Ce sera une opération déterminante pour toute intervention sur la face, non touchée jusqu’à présent. L’efficacité de cette consolidation du subjectile induira la qualité finale de l’intervention. L’œuvre n’est pas à ce stade totalement mécaniquement sauvée puisque la fibre est encore libérée sur une face et provoquera, si elle n’est pas comblée, des tractions unilatérale dommageables pour l’œuvre.

L’enduit coloré devra être préparé avec une colle animale au cas par cas. Le kaolin aura pour rôle la souplesse. La craie sera la charge. Ces matériaux devront être de densité et de force légèrement inférieures à celles de l’œuvre originale ; l’enduit sera très finement broyé et très homogène , passé liquide au pinceau. Tous les produits seront contrôlés ou fabriqués par le restaurateur. Leur réversibilité sera maximale.

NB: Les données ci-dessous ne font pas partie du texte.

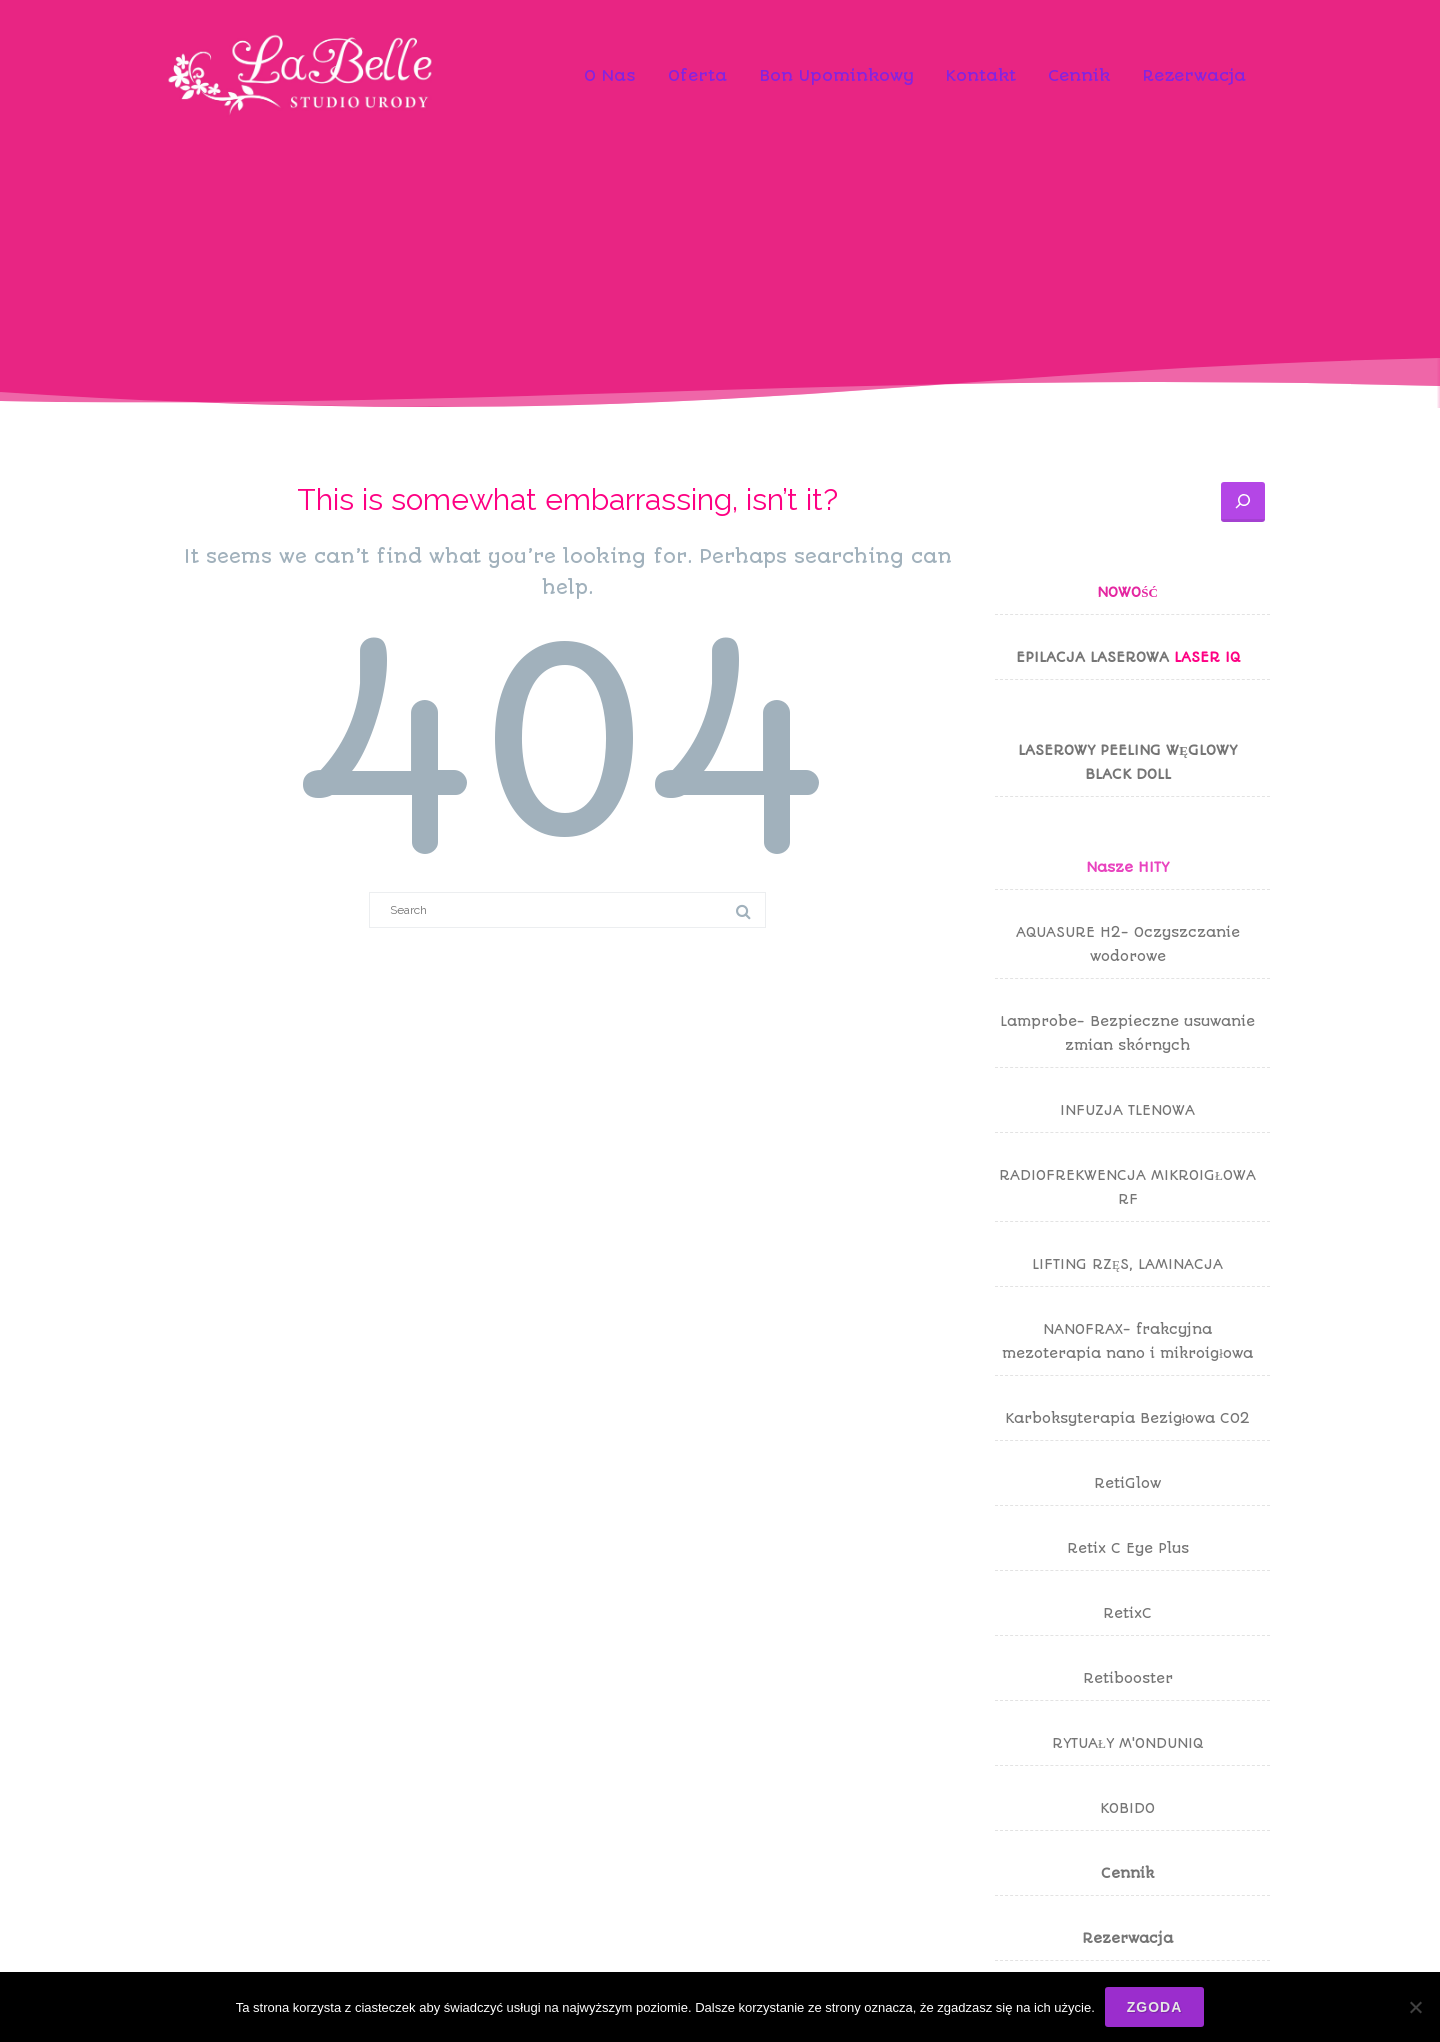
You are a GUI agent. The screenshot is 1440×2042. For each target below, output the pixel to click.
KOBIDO (1127, 1808)
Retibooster (1128, 1678)
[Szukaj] (1243, 502)
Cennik (1079, 75)
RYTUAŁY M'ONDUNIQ (1127, 1743)
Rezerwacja (1194, 75)
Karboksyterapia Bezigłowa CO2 (1128, 1418)
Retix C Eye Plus (1128, 1548)
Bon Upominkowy (836, 75)
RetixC (1127, 1613)
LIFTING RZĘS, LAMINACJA (1127, 1264)
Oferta (697, 75)
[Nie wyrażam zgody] (1415, 2007)
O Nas (610, 75)
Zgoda (1155, 2007)
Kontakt (981, 75)
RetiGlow (1127, 1483)
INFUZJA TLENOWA (1127, 1110)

5) Le nettoyage (méthode et cas)

L’analyse de la peinture et de sa composition nous permettra de mener à bien cette opération délicate s’il en est. Si, par exemple, le pourcentage de teinture est très important, l’approche du nettoyage se fera avec la plus grande prudence. Si c’est l’orpiment qui domine l’équilibre sera extrêmement difficile à obtenir car il s’oxyde en surface, et si son allègement se fait trop brusquement, il est irréversible.

- Un dépoussiérage mécanique des zones colorées en fonction de leur aspect d’homogénéité
- Un traitement aqueux sera pratiquée sur des éléments de l’œuvre techniquement homogènes.
- Un hypotenseur de surface en faible pourcentage pourra être utilisé de manière sélective et surtout sans frottement.

Réintégration de la couche picturale

La réintégration de l’enduit se fait à base d’un mélange de craie , kaolin, et colle, de même nature que celle du dos et passé avec la même minutie.

La particularité de cette technique tient dans le soin et la rigueur extrême apportés à l’exécution. Un mastic posé sur un assemblage inadéquat provoquerait un point de rupture lors des manipulations futures et bloquerait la suite des opérations.

Compte tenue de la spécificité de la technique picturale originale , notre conception de la réintégration implique la fabrication totale de nos couleurs le choix et le broyage des pigments ainsi que la concentration et le mélange des liants.

7) Prise en compte finale de l’œuvre

Le but à atteindre, qui doit être toujours présent à l’esprit, est de restituer la cohérence originale de l’œuvre. Pour cela il faudra se remettre sans cesse en question, réviser, si c’est nécessaire, les choix pratiqués, peser l’importance relative à donner à chaque couleur. Laisser reposer la toile en cours de travail, la fixer au mur, la reconsidérer après un temps, aidera à ne jamais pousser l’intervention au maximum de peur de perdre la fleur de l’œuvre.